___ SOURCE MATERIAL ___
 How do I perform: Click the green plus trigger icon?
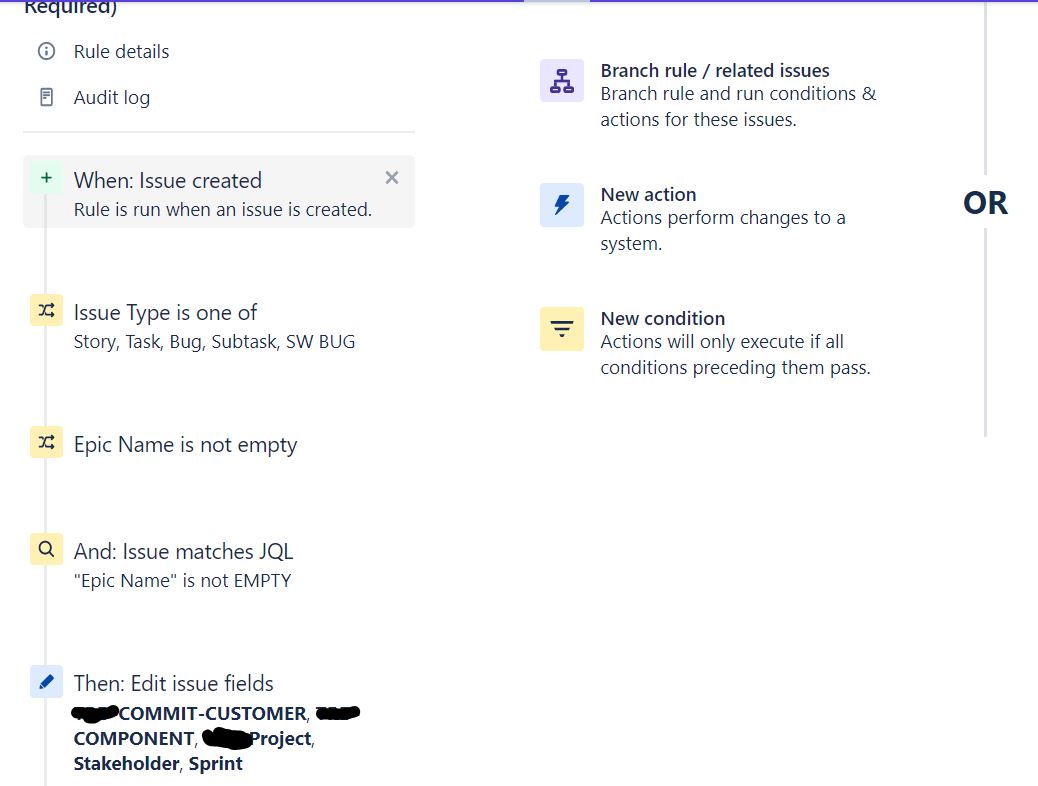pyautogui.click(x=46, y=177)
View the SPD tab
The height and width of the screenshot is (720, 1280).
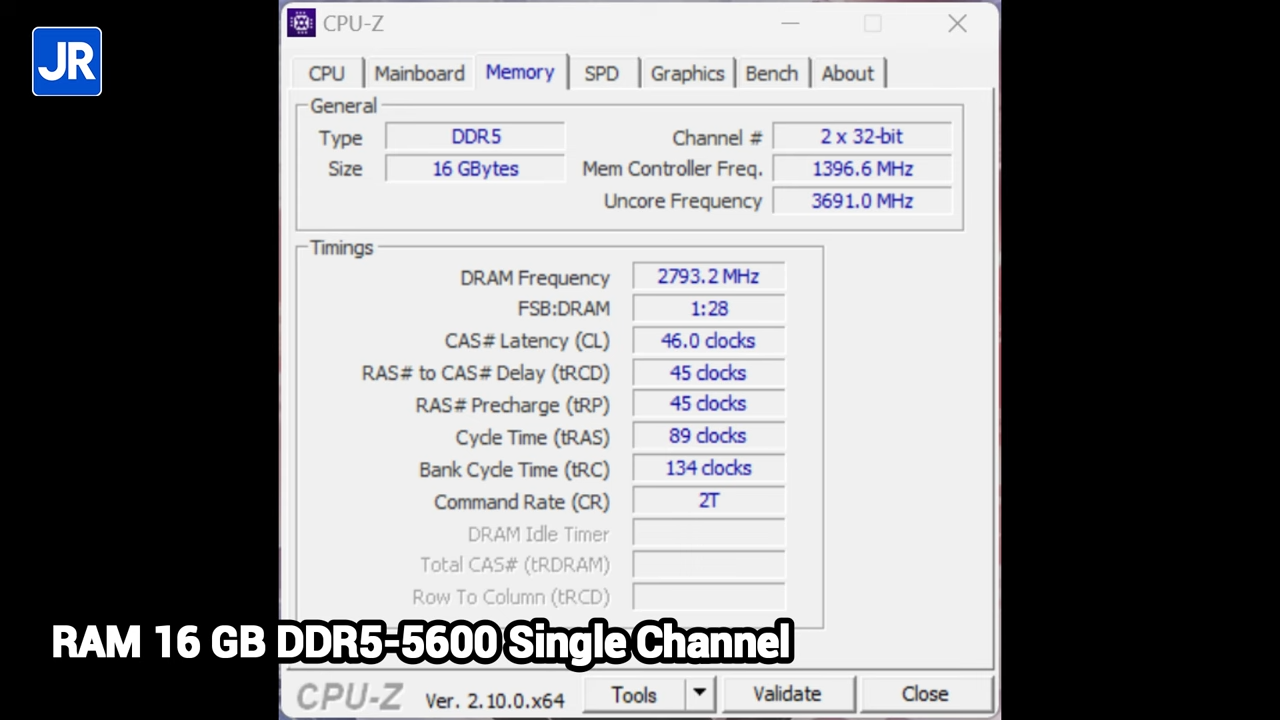601,73
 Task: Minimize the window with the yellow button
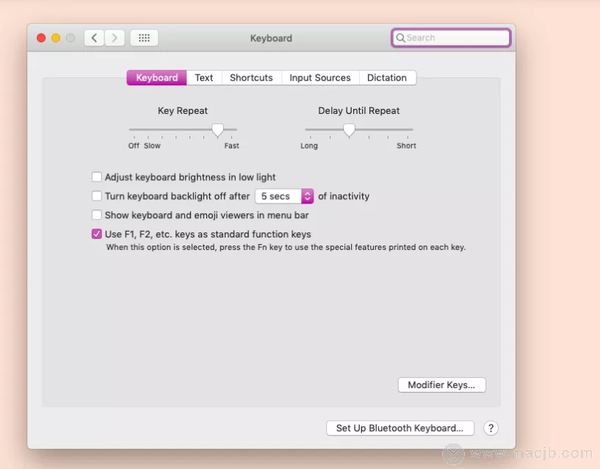pyautogui.click(x=56, y=38)
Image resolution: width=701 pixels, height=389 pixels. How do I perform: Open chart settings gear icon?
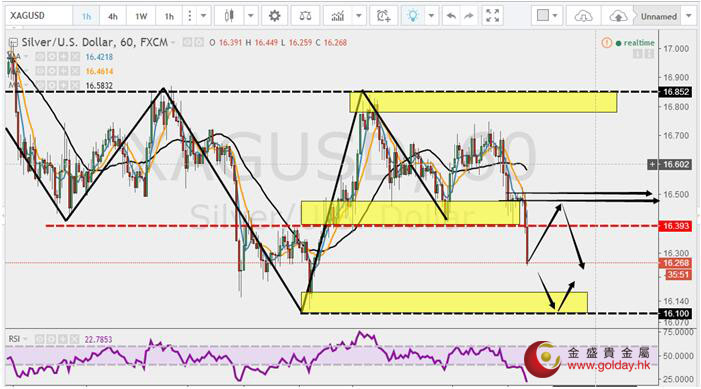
___
HOW TO COMPLETE THIS TASK => Would you set down the records exactly, with no pictures included?

RESPONSE =>
 How do I perform: Click the green plus trigger icon?
pyautogui.click(x=46, y=177)
View the SPD tab
The height and width of the screenshot is (720, 1280).
601,73
 Task: Minimize the window with the yellow button
pyautogui.click(x=56, y=38)
Image resolution: width=701 pixels, height=389 pixels. How do I perform: Open chart settings gear icon?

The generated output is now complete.